Ode to Dejection Summary, Analysis, Explanation
1. A Note :
The present poem was originally written in the form of a letter, rather long, of 339 lines. It is not exactly certain to whom it was addressed. It might have been originally intended for his poet-friend Wordsworth. But after his difference from the other poet on some issues , the addressee was changed to Sara, a lady for whom he had love and regard enough. But even the matter is not certain.
Coleridge, however, resolved to change the character of the letter and bring it to the form of an ode. He began to do that in summer of 1802 and the letter was transformed into Dejection: an Ode. Of course the poem was much shortened, too, its length was reduced to 139 lines, omitting most of the personal references.
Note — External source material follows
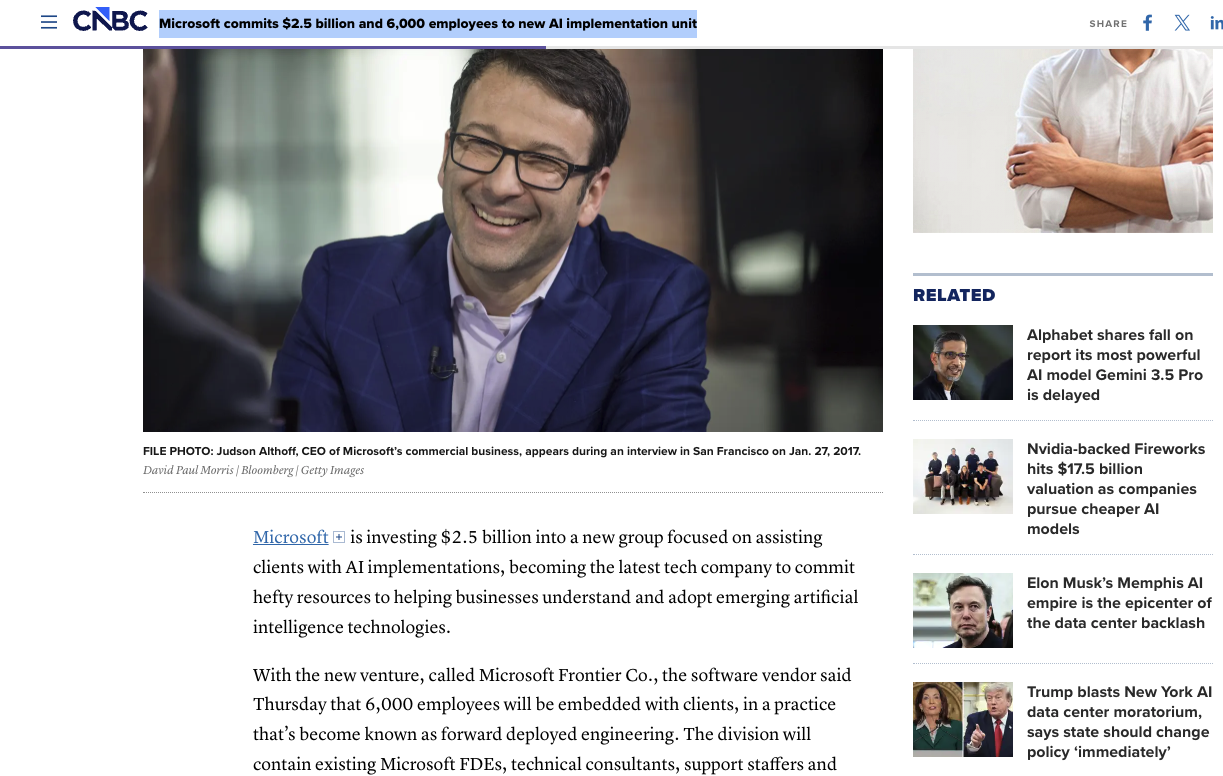
Task: Click Judson Althoff main article photo
Action: click(x=513, y=240)
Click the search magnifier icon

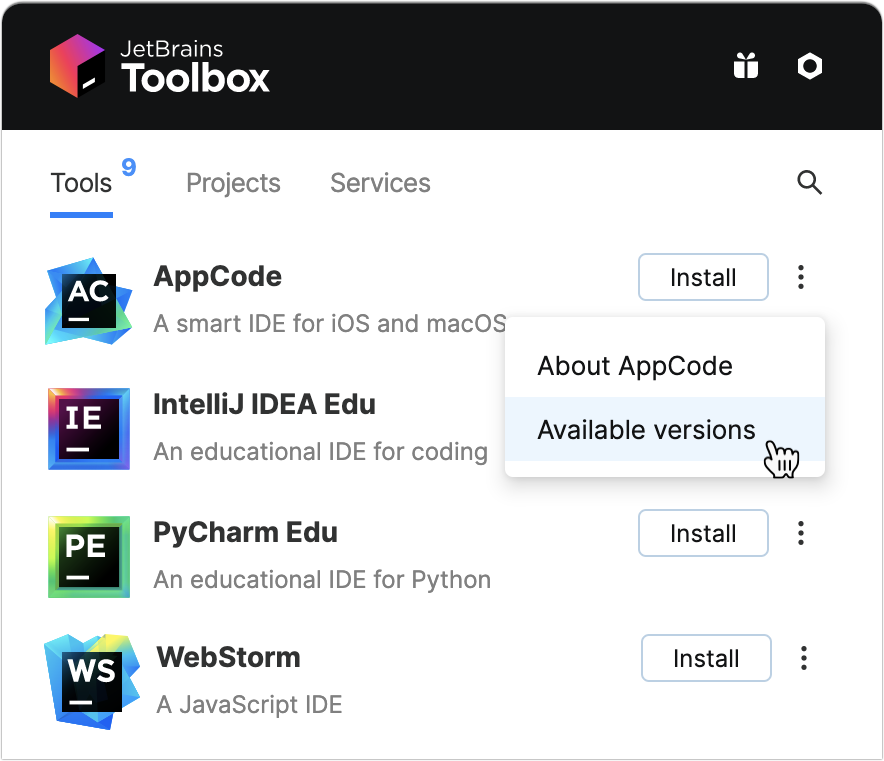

and That is the background behind this very well-known poem Dejection: an Ode from Coleridge. The poem is concerned mainly with the disturbed and restless mental state of the poet. The poet reflects here on his own dejection that heavily and gloomily set on his mental rest, peace, contentment and happiness, which he was urgently in need of.
2. Paraphrase :
1. The poet saw the last evening, the new moon, in the arms of the old moon. He was afraid of an indication of a dreadful storm in that.
2. The poet refers to the author of the grand old ballad of Sir Patrick Spence that rightly predicted of a dreadful storm out of a calm sky to cause that disastrous drowning. The poet finds the (present) weather calm and still but apprehends that it will be disturbed in no time, as he finds equally the old moon in the lap of the new. He is afraid that this fortells a furious storm and rain. He wishes that the present softly belowing wind may immediately be turned stormy and violent bringing high wind and rainfall. The sound of such a rainy and stormy weather has often raised his drooping spirit and depressed mind to a stir and a thrill. The poet wishes that impulse to startle his dull and benumbing pain to have mobility and liveliness. (Stanza – 1]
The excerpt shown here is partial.